Statistical analysis

All data in this study were statistically processed using SPSS 26.0 statistical software. The K-S method was used for the normality test, and normally distributed measurement data were expressed as (x ± s); the paired t test was used for the comparison of paired design means between groups, and the independent sample t test was used for group design. Non-normally distributed measurement data were expressed as M(Q1, Q3), and comparisons between two groups were performed using the U test; count data were expressed as frequency (n) or rate (%), and comparisons between groups were performed using χ2 test. A 2-sided P value of less than 0.05 was considered a statistically significant difference.

Results

General data

There were 92 cases in the combined medication group, with an average age of 28.21 ± 5.76 years, 2.0 (1.8, 3.0) times of pregnancy, and 6.0 (5.0, 7.0) gestational weeks. There were also 92 cases in the uterine curettage group, with an average age of 28.53 ± 5.49 years, 2.0 (2.0, 3.0) times of pregnancy, and 6.0 (5.3, 7.4) gestational weeks.
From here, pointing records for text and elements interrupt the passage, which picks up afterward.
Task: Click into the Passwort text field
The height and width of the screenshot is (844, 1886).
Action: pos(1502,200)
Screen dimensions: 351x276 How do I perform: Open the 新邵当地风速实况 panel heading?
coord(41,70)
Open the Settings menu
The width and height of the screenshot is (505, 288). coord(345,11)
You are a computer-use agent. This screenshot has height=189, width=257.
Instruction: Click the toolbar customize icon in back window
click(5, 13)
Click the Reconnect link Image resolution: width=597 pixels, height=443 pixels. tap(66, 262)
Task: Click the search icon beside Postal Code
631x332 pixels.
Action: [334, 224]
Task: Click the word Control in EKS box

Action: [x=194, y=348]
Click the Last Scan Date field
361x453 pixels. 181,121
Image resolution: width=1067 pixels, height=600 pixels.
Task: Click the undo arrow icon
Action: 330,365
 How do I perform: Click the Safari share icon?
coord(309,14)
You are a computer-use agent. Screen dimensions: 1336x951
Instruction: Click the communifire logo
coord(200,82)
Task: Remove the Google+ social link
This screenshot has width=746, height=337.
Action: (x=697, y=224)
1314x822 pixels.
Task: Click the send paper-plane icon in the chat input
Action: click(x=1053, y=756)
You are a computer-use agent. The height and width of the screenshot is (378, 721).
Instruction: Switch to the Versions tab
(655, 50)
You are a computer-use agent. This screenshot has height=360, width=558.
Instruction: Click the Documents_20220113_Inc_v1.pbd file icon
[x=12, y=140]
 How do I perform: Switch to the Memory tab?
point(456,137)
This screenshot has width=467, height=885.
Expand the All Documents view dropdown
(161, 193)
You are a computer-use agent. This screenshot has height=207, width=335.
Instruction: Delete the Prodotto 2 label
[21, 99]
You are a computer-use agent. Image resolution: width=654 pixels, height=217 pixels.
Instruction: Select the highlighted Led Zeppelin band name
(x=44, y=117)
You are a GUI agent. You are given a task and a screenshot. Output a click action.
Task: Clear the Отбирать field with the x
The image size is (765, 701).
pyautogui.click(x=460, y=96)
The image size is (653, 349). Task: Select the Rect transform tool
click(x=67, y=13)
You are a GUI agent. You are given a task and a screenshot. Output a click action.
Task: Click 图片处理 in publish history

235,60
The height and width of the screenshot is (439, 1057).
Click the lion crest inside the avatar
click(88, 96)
No statistically significant difference was found between the two groups in terms of age, BMI, times of pregnancies, number of deliveries, and diameter of residue (P > 0.05), as shown in Table 1.

Table 1 Comparison of general data

Comparison of efficacy indexes

The diameter of residue and serum β-HCG levels of both groups after treatment were lower than those before treatment (P < 0.05), indicating a certain therapeutic effect of both methods on incomplete MA. After treatment, the diameter of the residue (0.00 VS 4.26 ± 2.34 mm, t=-3.359, P = 0.010), days of vaginal bleeding (9.79 ± 1.76 VS 11.92 ± 1.91 days, t=-4.688, P = 0.010) and return time of menses (28.58 ± 2.67 VS 31.24 ± 2.43 days, t=-4.238, P < 0.001) of the combined medication group were significantly lower than those of the uterine curettage group. The duration of menstruation (6.12 ± 1.12 VS 5.11 ± 0.98 days, t=-2.681, P = 0.007) and the proportion of menstrual volume equal to past menstruation after return of menses were higher in the combined medication group than in the uterine curettage group (80.43% VS 57.61%, χ2 = 16.472, P < 0.001). No statistically significant difference was observed between the two groups in terms of serum β-HCG levels after treatment (P > 0.05), as shown in Table 2.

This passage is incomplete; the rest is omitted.